Entre ses heures de travail à l’HUEH, sa clinique privée qu’elle a gardée ouverte au-delà même de ses 80 ans et son laboratoire privé à la rue des Dalles, le Dr Edith Dreyfuss-Hudicourt mène une vie bien remplie. Mère de onze enfants, elle trouve néanmoins le temps de s’impliquer dans des activités sociales. En tant que membre de la Fondation haïtienne pour la santé et l’éducation (FHASE), elle fut un des membres fondateurs de l’Hôpital de la communauté haïtienne de Frères (HCH) en 1984. « Dr Yvonne Sylvain faisait aussi partie des nôtres. C’est elle qui avait été voir le président Jean Claude Duvalier pour que l’État, par le biais de la DGI et de Max Pénette, maire de Pétion-Ville, mette à notre disposition le terrain pour construire cet hôpital dont la mission était d’offrir à la population des soins de santé de qualité mais à peu de frais”, révèle le Dr Dreyfuss-Hudicourt. Pour elle qui a passé plus de 35 ans à travailler au sein de l’Hôpital de la communauté haïtienne de Frères (HCH), cet établissement hospitalier répondait aussi à un besoin croissant et désespéré d’amélioration des soins médicaux en Haïti. 

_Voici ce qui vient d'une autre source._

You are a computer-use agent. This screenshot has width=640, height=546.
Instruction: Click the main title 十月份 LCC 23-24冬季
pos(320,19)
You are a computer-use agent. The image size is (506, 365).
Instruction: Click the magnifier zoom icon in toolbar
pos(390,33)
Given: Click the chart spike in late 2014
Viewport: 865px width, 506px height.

« Être honnête, avoir le désir d’améliorer quelque chose pour la communauté », voilà le mantra qui a toujours guidé cet universitaire, ce médecin et anatomopathologiste qui a s’est vue décerner le prix national « Femmes, Sciences et Technologie » en 2009 par l’association qui porte le même nom. Humble, courageuse, elle ne s’est pas contenté de s’occuper de sa famille mais a tendu la main vers les autres. « On ne peut valablement parler de réussite si l’on ne s’est préoccupé que de sa petite personne sans penser à contribuer au bien-être collectif », a-t-elle d’ailleurs expliqué. Ainsi, que ce soit par l’enseignement, par l’introduction du test de Papanicolaou en Haïti, par ses travaux de recherches ou par cet hôpital qu’elle a co-fondé, elle a donné l’exemple.

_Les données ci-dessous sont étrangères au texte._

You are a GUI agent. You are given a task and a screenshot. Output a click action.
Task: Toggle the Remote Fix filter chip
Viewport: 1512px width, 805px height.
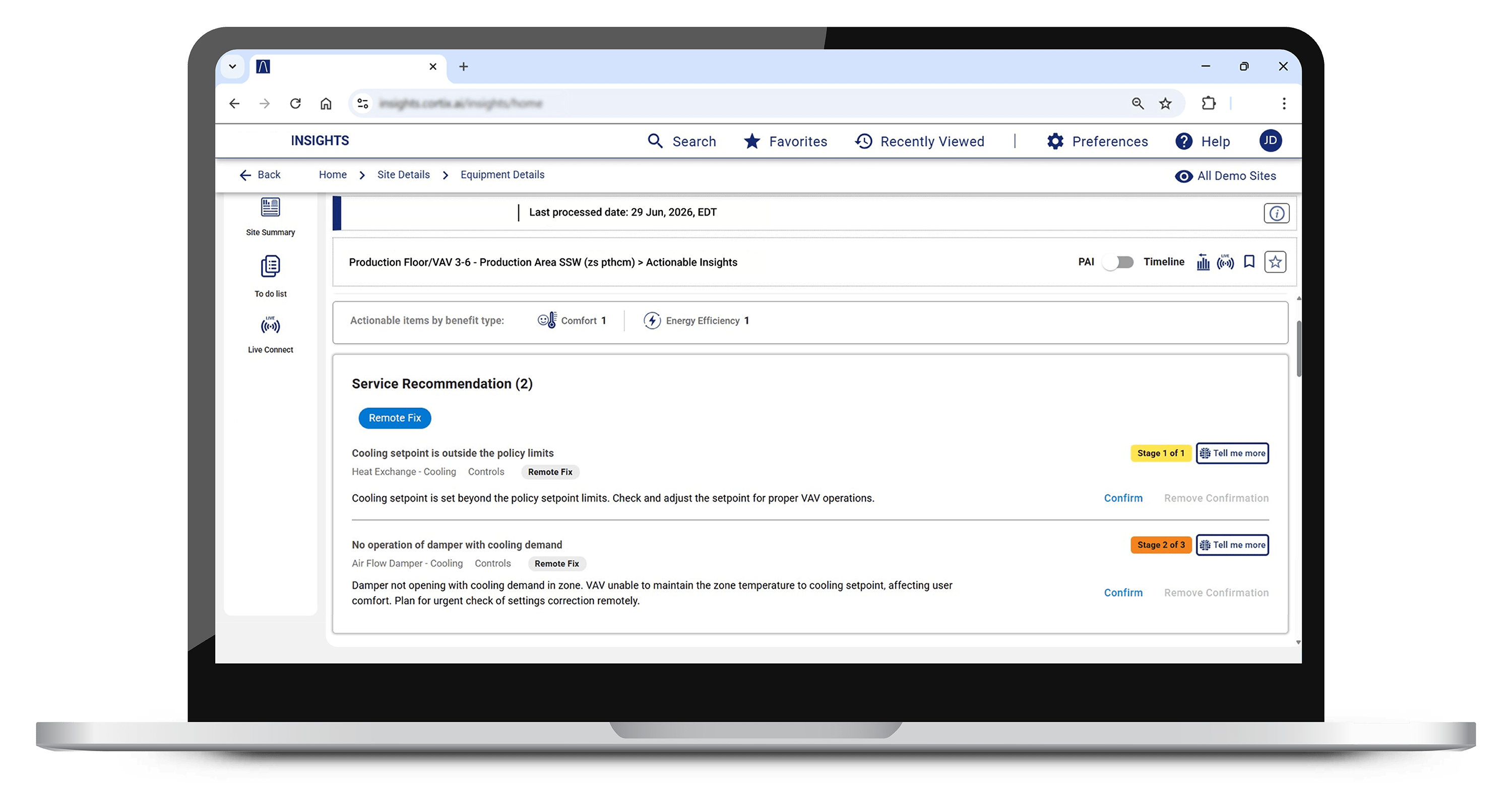tap(395, 418)
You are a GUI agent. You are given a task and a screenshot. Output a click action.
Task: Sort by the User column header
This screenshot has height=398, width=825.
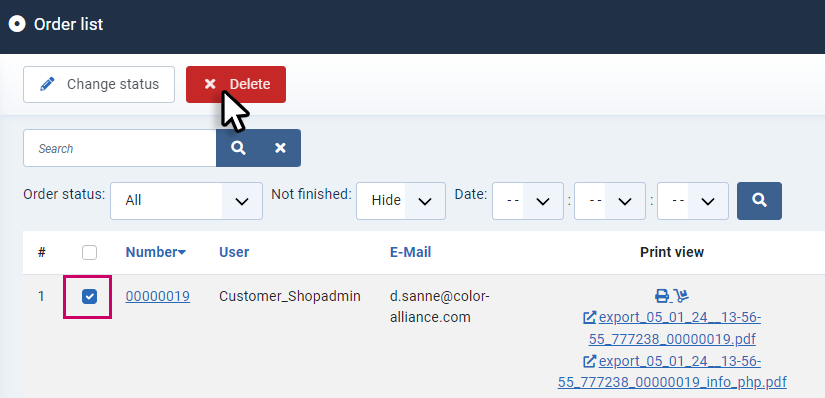point(234,252)
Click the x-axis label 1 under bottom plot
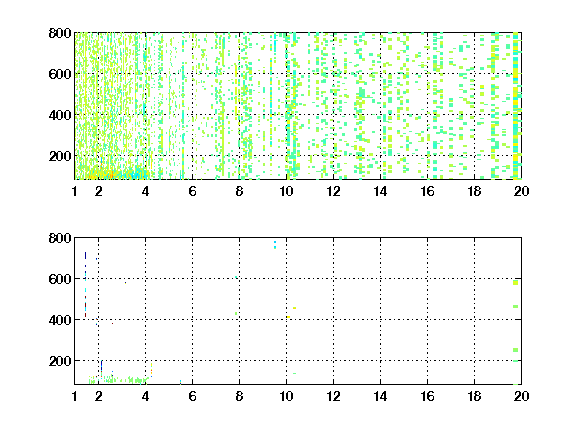 coord(75,396)
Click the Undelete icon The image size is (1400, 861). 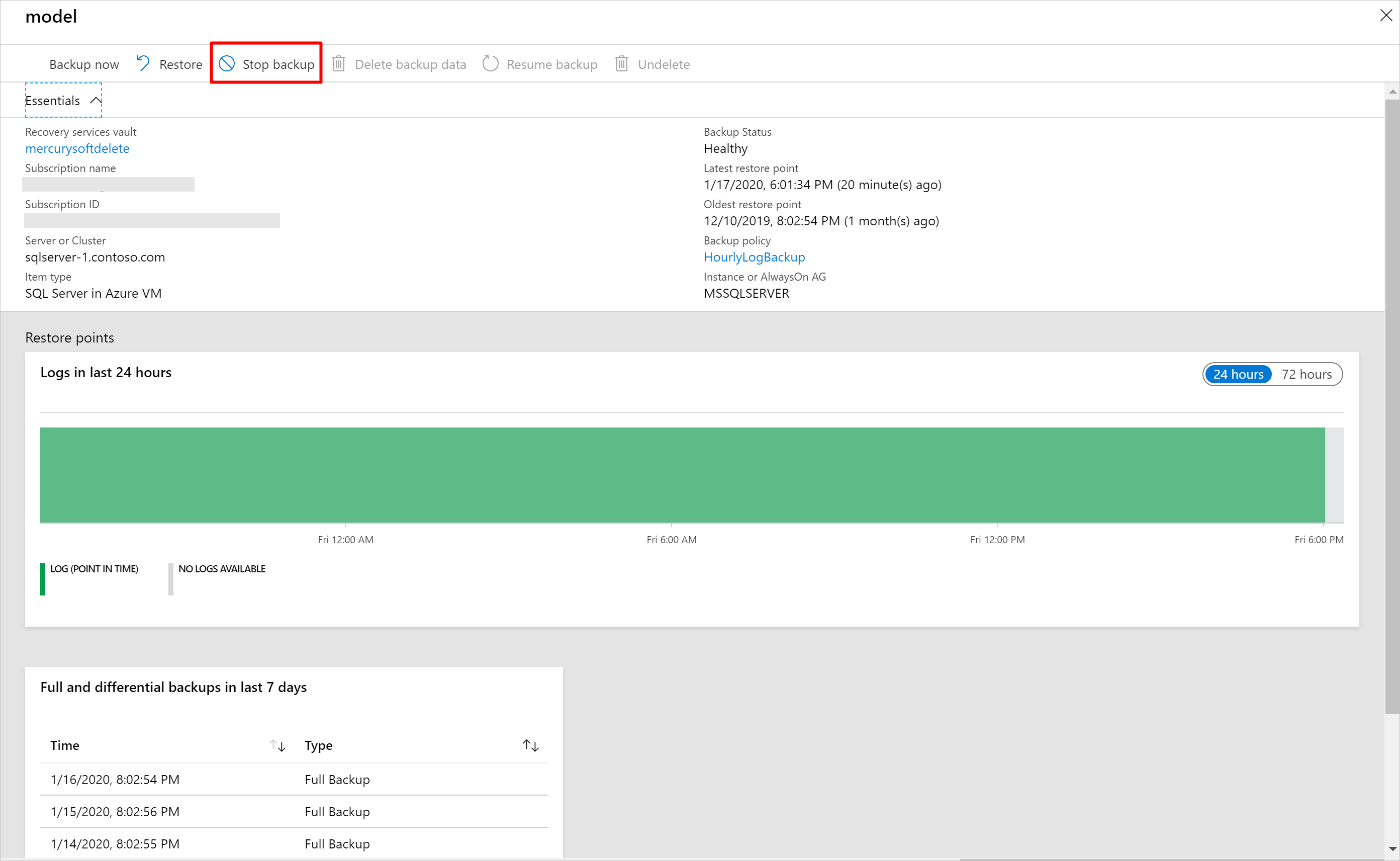pyautogui.click(x=622, y=63)
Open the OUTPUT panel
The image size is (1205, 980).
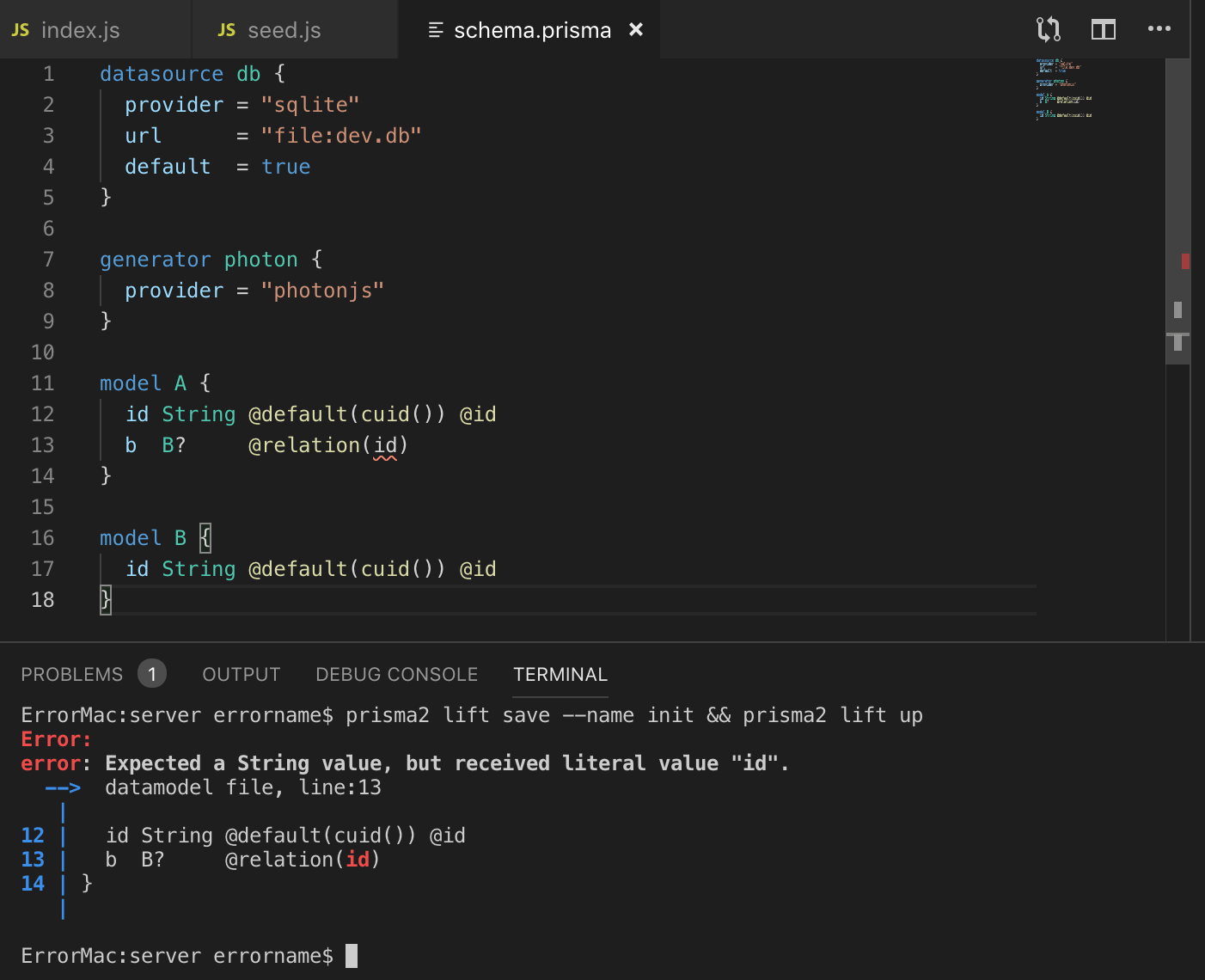(241, 674)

Décorée de l’Ordre Honneur et Mérite, grade Commandeur, par le président Michel Joseph Martelly le 7 avril 2014, pour sa grande contribution dans l’amélioration des soins de santé et la recherche médicale tant en Haïti qu’à l’étranger , le Dr Edith Dreyfuss-Hudicourt a mené une vie dont elle peut être satisfaite. Toujours aussi vive d’esprit tandis qu’elle avance vers son centenaire, elle profite paisiblement de l’affection de ses fils et filles, des enfants et arrière-petits enfants qu’elle ne compte plus. Sa plus grande fierté et sa plus grande réussite demeurent ses onze enfants, tous des professionnels de haut calibre au service de la communauté. “Je n’aime pas l’idée que tout cela va paraître dans le journal mais je ne pouvais pas refuser l’entrevue”, lance-t-elle dans un sourire en guise d’au revoir, après bien entendu, une conversation à bâtons rompus sur cette époque où les étudiants de médecine en Haïti n’avaient rien à envier à ceux d’autres grandes universités étrangères.